Tuesday, October 13, 2009

I'm not fine...


What the hell is wrong with me that I feel I need to lie to people when they ask "are you okay?" "what's wrong?" I say I'm fine, just tired, been a long day...anything but the truth. I'm not fine, I'm so fucking far from it I'm scared by it.

I have so much anger, hate, disgust, fear and pain locked up inside of me right now that should I let just a little of it out by answering those questions honestly, it would all come out and in the form of sobs. I can't break down right now there is no room for it among the rest of the shit that is going on.

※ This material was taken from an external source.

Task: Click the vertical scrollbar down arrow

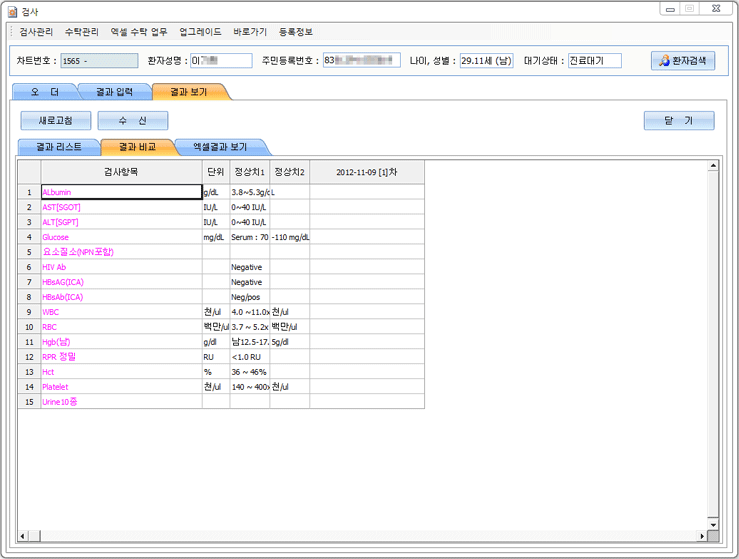Action: [x=713, y=522]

The very worst part of it is that it's easy to hid when the person asking can't see or hear your answer. It's safer that way. And it breaks my heart when I lie to someone who can hear it in my voice, how knows I'm lying to them and I silently thank them for not pushing it. What other choice do I have? Answer honestly, lay out my pain on display for them? I know they care that's why they ask. But can they handle the answer, can I?

1 comment:

  1. Most of us wouldn't ask if we didn't want to know. Who knows, maybe we could help. Maybe not to fix the core of the problem, but to help lighten your load. The burden of that alone can sometimes be overwhelming. Share it with those that care about you doll.

    Don't be afraid to burden others. If it becomes too much, they'll let you know. I know how you are feeling. It's so hard to feel responsible for so very much.

    Just know that I love ya and would give you a hug if I could.